-- Page text --
___

The oldest surviving structure in the monastery proper, this small church measures only about 4 square meters—intimate enough to feel almost like a prayer closet. Built of rough-hewn stone, it originally served as a funeral chapel where deceased monks were commemorated.

The structure has an unusual design: a high, narrow central section with an apse of similar proportions, flanked by wider and lower side sections that originally opened through horseshoe-shaped vaults. A crypt beneath the building served as a burial chamber. This unconventional plan reflects the experimental nature of early Georgian church architecture, when builders were still developing the forms that would later become standard.

Church of the Dormition of the Mother of God (6th–7th Century)

The main church of the monastery is a three-church basilica—a distinctively Georgian type in which the central nave and two side aisles are separated by solid walls rather than columns, creating what are effectively three parallel churches under one roof.

Built of cobblestone and rubble stone, the church measures 17.2 x 12.7 meters. The central nave terminates in a deep sanctuary apse, flanked by rectangular rooms (pastophoria) on either side. The side aisles also end in smaller apses.

___

-- Goal a --
From the church text, list every building material named for the two churches.
The church text and the rows that follow it are unrelated material.

-- Data in this exercise --
___

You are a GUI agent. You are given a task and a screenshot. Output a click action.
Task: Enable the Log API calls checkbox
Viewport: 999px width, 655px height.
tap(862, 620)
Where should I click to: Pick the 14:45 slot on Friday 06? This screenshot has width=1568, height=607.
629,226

___

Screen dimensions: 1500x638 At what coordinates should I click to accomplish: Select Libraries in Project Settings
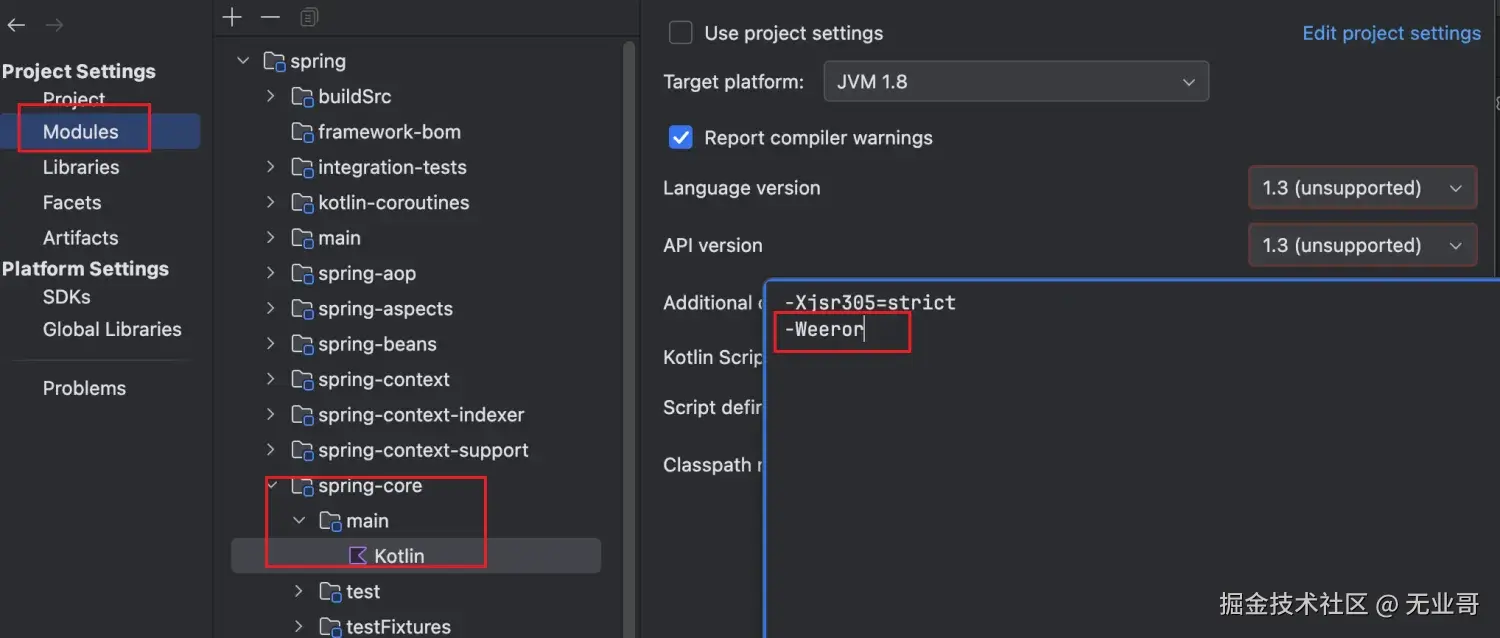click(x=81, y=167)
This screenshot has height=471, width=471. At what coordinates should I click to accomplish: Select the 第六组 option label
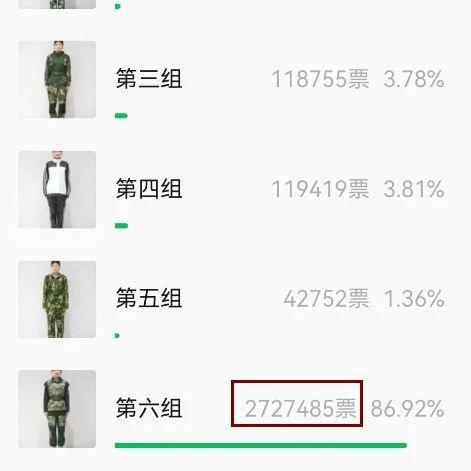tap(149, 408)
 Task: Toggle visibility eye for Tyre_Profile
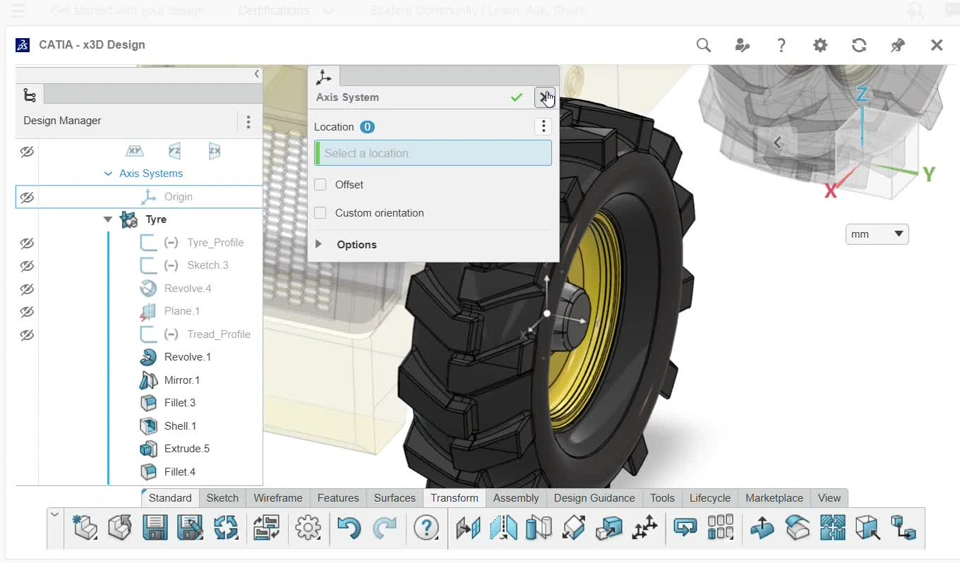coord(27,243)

___

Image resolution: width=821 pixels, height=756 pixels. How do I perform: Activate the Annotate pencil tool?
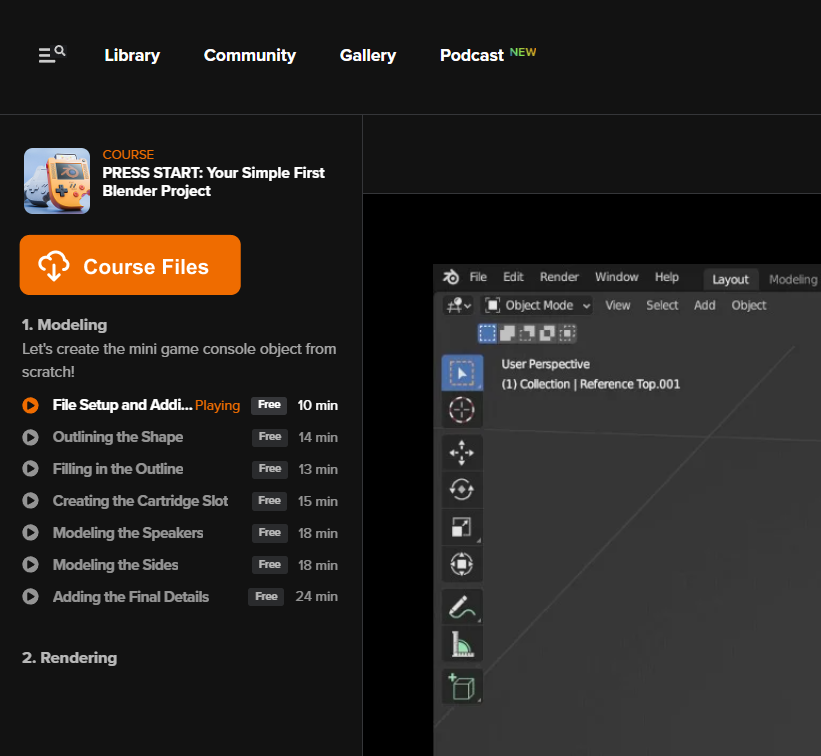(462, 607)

___

-- Goal b --
In the rows, from the line with "This screenshot has height=471, width=471." to the line with "coord(27,243)", swap "Toggle" for "Switch" and give those lines back with nothing else changed. Leave the pictures out.

-- Exercise output a --
rough-hewn stone, cobblestone, rubble stone

-- Exercise output b --
This screenshot has height=471, width=471. At what coordinates should I click to accomplish: Select the 第六组 option label
tap(149, 408)
 Task: Switch visibility eye for Tyre_Profile
coord(27,243)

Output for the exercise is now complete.